Außerdem fordert sie, dass Mitarbeiter, denen ihre Bundestagsverwaltung einen Hausausweis versagt, auch nicht mehr von den Abgeordneten beschäftigt werden dürften. Dies soll über eine Änderung des Abgeordnetengesetzes erfolgen. Damit fiele die Entscheidungsgewalt über die Beschäftigten faktisch in die Hände der Bundestagsverwaltung, und damit auch in die Hände der jeweiligen Regierungsmehrheit.
Klöckner hat bereits drei Mitarbeitern von AfD-Abgeordneten Hausausweise versagt. In einem dieser Fälle kam es zu einem verwaltungsgerichtlichen Urteil; dabei ging es um Ulrich Oehme, der bis 2021 selbst im Bundestag saß und der nun Mitarbeiter des AfD-Abgeordneten Edgar Naujok ist. Ein Fall, der überhaupt nur deshalb existiert, weil die Regelung, dass auch ehemalige Bundestagsabgeordnete jederzeit Zugang zum Bundestag haben, am 2. März 2023 durch einen Beschluss des Ältestenrats aufgehoben wurde. Auslöser war damals der Rollatorputsch, der sich inzwischen im Gerichtsverfahren weitgehend in Luft aufgelöst hat.

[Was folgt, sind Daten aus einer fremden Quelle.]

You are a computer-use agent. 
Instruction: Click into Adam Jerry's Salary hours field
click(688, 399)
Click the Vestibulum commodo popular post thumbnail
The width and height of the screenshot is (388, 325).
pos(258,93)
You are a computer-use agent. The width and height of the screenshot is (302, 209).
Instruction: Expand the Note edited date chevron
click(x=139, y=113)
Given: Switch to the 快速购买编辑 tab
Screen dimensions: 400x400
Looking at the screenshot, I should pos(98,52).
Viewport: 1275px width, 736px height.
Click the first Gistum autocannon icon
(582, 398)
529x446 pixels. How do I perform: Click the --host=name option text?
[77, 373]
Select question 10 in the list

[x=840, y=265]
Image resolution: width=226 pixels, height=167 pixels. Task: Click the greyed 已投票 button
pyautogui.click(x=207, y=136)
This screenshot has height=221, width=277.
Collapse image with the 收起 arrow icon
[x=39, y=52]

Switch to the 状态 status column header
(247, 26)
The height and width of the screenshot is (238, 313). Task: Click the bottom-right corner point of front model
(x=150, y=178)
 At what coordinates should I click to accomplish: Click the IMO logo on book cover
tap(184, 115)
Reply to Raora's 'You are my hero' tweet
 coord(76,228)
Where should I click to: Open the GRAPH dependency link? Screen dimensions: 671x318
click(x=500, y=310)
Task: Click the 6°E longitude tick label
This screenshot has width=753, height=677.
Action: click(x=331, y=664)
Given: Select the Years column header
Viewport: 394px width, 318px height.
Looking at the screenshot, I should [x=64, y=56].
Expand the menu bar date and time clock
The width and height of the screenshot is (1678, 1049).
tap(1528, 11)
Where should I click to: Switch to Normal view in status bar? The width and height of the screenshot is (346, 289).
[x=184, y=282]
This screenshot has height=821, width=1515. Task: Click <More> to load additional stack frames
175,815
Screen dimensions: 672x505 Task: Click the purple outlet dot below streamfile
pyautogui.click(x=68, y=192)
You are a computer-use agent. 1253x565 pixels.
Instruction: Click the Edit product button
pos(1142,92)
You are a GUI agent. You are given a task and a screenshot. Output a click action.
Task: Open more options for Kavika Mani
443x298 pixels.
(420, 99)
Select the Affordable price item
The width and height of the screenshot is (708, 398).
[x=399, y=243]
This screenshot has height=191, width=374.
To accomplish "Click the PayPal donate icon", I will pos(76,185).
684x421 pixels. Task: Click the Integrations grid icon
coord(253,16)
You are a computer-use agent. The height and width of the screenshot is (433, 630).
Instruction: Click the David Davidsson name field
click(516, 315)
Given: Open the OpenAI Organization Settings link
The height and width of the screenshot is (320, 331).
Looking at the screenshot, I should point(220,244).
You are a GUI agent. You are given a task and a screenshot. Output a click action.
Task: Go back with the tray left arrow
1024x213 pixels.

Oehme klagte gegen die Verweigerung des Hausausweises, unterlag aber vor dem Verwaltungsgericht Berlin. Dieses fand, seine Kontakte nach Russland, unter anderem als Vorsitzender von VADAR e.V. (ein Verein zum Schutz von Russen vor Diskriminierung), seien Grund genug, ihm einen Ausweis zu verwehren. Durch "den Antragsteller und dessen Kontakte zu russischen Stellen" drohten "Risiken für die Belange der Bundesrepublik Deutschland sowie die Funktions- und Arbeitsfähigkeit des Parlaments". Allerdings fällt das Verwaltungsgericht Berlin immer wieder durch eine sehr politische Rechtsprechung auf, wie bei Klagen von Asylbewerbern, die dann oft durch eine höhere Instanz wieder aufgehoben werden. Zudem handelt es sich hier um eine Entscheidung über einen Eilantrag. Ob Oehme weitere rechtliche Schritte unternommen hat, ist nicht bekannt.
Nun will Klöckner den Eingriff in die Rechte der Abgeordneten auch bis in die Wahlkreisbüros ausweiten: "Wenn jemand keinen Hausausweis und damit keinen Zutritt zum Bundestag erhält, sollte er auch nicht für einen Abgeordneten arbeiten dürfen." Klöckner sieht darin kein Demokratieproblem, obwohl sie selbst erwähnt, dass das Vertrauen der Bevölkerung in den Bundestag nur noch bei 20 Prozent liegt: "Wenn die Zuverlässigkeit einer Person nicht positiv beschieden wird, dann ist es nicht zu verstehen, dass sie vom Staat bezahlt wird."
Außerdem soll die Bundespolizei eine Möglichkeit zur Drohnenabwehr um den Bundestag erhalten. Zusammen mit dem ohnehin bereits in Arbeit befindlichen Burggraben wird damit der Bundestag immer festungsähnlicher.